Textauszug =>
--*--
Das leise „In a Silent Way“ zählt zu den bedeutendsten Kompositionen von Joe Zawinul. Komponiert hat er es auf Heimaturlaub im Landstraßer Einkaufszentrum AEZ, wo sich in den Sechzigern in der obersten Etage ein Hotel befand, von dem aus Zawinul den winterlichen Stadtpark überblickte. Dort fiel ihm jene unsterbliche Melodie ein, die auch für heutige Ohren hochmodern klingt.

Der amerikanische Startrompeter Miles Davis hat „In a Silent Way“ 1969 u. a. mit Zawinul selbst aufgenommen, wollte ihm sogar das Copyright dafür abluchsen. Das hat der clevere Österreicher nicht mit sich machen lassen. „In a Silent Way“ wurde zu einem Wendepunkt in der Musik von Miles Davis. Es beendete die im Jazz damals herkömmliche Dominanz von Trompete und Saxofon und ebnete den Weg zum 1970 veröffentlichten Album „Bitches Brew“, das als Geburtsstunde der Jazz-Rock-Fusion gilt. Schon „In a Silent Way“ war von einem Oszillieren zwischen akustischen und elektronischen Signalen gekennzeichnet. Damit wechselten die Kraftfelder permanent: Einmal war die Gitarre, einmal die Orgel und das E-Piano oder auch das Schlagzeug Ausgangspunkt neuer musikalischer Pointen.
--*--
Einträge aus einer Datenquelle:
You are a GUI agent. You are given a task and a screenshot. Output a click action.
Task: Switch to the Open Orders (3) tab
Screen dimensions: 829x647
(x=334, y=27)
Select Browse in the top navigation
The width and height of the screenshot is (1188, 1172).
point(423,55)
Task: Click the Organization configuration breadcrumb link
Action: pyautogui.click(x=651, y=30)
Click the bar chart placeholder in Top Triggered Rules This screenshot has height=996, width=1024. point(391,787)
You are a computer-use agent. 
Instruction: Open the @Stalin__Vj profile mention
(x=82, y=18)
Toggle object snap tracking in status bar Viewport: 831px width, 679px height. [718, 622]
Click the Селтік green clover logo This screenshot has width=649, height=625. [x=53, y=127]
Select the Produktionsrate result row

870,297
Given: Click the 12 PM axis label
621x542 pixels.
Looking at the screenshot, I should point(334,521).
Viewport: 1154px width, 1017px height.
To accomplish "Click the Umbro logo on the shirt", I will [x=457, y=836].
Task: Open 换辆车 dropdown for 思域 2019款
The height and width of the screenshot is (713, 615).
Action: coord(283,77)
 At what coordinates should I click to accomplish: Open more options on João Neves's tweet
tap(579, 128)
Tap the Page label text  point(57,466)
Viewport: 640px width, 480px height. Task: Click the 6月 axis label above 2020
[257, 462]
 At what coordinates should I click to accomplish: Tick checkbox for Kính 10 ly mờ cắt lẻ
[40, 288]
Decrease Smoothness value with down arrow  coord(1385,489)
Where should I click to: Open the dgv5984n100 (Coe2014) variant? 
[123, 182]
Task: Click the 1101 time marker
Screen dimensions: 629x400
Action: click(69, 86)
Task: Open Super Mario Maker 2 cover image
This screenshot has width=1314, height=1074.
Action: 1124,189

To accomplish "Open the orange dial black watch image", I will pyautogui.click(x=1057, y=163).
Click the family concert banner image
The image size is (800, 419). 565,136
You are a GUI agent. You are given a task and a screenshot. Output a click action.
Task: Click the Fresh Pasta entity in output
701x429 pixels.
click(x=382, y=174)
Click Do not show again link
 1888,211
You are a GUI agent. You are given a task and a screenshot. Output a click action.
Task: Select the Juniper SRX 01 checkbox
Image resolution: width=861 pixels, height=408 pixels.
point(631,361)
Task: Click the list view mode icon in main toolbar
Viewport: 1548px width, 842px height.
--*--
Aufgabenstellung => Geben Sie aus dem Textauszug über „In a Silent Way“ alles von „Das leise „In“ bis hinunter zu „Ohren hochmodern klingt.“ wortgetreu wieder.

Lösung =>
Das leise „In a Silent Way“ zählt zu den bedeutendsten Kompositionen von Joe Zawinul. Komponiert hat er es auf Heimaturlaub im Landstraßer Einkaufszentrum AEZ, wo sich in den Sechzigern in der obersten Etage ein Hotel befand, von dem aus Zawinul den winterlichen Stadtpark überblickte. Dort fiel ihm jene unsterbliche Melodie ein, die auch für heutige Ohren hochmodern klingt.